“What is happening is…a revolution in the way young people are accessing news. They don’t want to rely on the morning paper for their up-to-date information. They don’t want to rely on a God-like figure from above to tell them what’s important. And to carry the religion analogy a bit further, they certainly don’t want news presented as gospel.”
When Rupert Murdoch delivered that speech to the American Society of Newspaper editors in Washington a decade ago, he was seen by some as a Martin Luther figure, challenging centralised authority and nailing his 95 theses to the digital wall.
Print journalism was dying and a new generation of “digital natives” was seeking out news on demand in formats and narratives that suited them. Newspaper editors, having distractedly plastered their content on the web less than 10 years before only to see sales and advertising continue to decline, were at the point of despair.
But Murdoch, having overcome great odds so many times in his career, was having none of that. Figuratively lifting the luddite editors by the lapels, Rupert said his company had challenged media orthodoxes over the years and could do so again with the web. “Today, the newspaper is just a paper,” he said. “Tomorrow, it can be a destination.”
Well, actually, more of a point of departure really, because nine years on, Murdoch’s vision looks more like a hopelessly naive misunderstanding of what the media reformation is all about. In retrospect, his rallying call to editors was more a rearguard action, a heroic attempt to reassert the authority of established media at a time of extraordinary technological and cultural change.

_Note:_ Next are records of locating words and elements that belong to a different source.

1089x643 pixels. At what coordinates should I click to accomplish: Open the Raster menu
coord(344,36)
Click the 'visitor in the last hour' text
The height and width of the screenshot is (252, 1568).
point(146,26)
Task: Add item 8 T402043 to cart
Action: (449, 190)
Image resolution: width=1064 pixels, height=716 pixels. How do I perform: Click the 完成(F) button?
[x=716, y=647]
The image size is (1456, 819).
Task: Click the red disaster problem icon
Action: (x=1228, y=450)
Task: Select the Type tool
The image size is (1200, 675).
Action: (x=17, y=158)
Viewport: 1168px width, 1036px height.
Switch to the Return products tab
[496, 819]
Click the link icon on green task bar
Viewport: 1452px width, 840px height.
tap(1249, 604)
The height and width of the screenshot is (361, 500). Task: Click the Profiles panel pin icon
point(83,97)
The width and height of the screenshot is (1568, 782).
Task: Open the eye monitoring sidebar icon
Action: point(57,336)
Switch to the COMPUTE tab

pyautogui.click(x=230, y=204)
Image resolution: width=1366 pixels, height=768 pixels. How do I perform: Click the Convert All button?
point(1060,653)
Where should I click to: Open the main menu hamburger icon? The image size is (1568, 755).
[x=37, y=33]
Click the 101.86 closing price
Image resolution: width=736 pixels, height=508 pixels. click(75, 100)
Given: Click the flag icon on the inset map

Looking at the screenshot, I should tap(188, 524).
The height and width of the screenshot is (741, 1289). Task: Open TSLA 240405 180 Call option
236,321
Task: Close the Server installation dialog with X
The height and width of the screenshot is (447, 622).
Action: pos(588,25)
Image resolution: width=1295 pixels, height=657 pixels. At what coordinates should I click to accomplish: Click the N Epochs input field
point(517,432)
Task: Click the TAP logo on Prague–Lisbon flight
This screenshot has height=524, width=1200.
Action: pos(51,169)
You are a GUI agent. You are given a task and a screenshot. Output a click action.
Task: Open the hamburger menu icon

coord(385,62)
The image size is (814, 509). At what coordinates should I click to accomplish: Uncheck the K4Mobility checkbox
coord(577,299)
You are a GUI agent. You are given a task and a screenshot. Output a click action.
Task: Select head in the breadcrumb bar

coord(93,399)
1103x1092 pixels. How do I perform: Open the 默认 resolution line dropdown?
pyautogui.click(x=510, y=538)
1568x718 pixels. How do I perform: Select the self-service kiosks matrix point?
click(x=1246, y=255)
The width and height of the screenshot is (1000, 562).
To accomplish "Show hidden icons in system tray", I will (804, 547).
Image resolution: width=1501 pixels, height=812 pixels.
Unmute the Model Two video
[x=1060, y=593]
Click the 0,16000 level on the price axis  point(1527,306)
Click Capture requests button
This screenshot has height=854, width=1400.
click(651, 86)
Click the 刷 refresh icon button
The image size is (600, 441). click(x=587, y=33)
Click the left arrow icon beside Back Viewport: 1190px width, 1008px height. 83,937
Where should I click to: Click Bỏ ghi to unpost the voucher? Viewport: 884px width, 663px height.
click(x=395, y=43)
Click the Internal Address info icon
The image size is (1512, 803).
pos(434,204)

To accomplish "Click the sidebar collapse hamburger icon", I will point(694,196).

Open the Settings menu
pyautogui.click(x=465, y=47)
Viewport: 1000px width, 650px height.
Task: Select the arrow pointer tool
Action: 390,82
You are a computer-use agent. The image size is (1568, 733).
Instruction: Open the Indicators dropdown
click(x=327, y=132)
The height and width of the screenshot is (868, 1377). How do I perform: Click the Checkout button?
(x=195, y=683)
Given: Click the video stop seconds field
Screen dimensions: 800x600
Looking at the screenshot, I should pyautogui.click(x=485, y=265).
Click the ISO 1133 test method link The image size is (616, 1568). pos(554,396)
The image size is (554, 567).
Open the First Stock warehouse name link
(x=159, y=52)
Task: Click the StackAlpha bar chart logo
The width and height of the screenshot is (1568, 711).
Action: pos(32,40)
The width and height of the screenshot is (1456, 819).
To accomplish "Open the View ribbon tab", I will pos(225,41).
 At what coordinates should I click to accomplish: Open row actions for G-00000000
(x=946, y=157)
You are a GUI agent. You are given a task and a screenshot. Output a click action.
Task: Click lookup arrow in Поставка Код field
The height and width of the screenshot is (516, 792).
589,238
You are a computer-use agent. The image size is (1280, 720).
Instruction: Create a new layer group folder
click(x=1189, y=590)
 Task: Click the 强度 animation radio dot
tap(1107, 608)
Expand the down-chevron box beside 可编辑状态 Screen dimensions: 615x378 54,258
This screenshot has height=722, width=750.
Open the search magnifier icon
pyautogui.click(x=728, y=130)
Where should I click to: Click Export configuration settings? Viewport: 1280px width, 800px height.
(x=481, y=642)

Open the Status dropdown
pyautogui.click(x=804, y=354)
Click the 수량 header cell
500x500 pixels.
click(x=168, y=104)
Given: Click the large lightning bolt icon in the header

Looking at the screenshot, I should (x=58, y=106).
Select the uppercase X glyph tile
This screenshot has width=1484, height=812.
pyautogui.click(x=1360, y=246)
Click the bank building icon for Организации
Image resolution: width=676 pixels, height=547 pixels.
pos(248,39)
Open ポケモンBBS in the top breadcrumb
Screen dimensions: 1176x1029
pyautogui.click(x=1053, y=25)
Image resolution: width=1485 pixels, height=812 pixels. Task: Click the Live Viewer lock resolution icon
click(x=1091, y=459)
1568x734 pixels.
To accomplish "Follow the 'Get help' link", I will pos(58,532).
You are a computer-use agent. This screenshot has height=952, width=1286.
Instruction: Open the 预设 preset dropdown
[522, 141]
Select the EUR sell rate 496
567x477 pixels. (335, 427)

To his credit, Murdoch threw the dice and experimented with digital applications, the tablet-oriented The Daily representing a noble attempt to monetise traditional journalism on the web. It failed, reaching only 100,000 paid subscribers when it needed at least 500,000 to break even. Like so many attempts to launch subscription media on the web, the content was simply not distinctive enough to tempt people to pay for it.
With his real-world efforts falling short of the vision of his digital proseltysing and his traditional dead-trees journalism fighting off scandal, Murdoch has regrouped around his legacy media brands and is fighting for tradition. His loyal lieutenants regularly declare war on Twitter, popular bloggers, public broadcasting and digital upstarts generally. Chris Kenny, who recently successfully sued the ABC, over a silly satirical joke at his expense by The Chaser, believes the digital revolution in relation to journalism has gone a tad too far.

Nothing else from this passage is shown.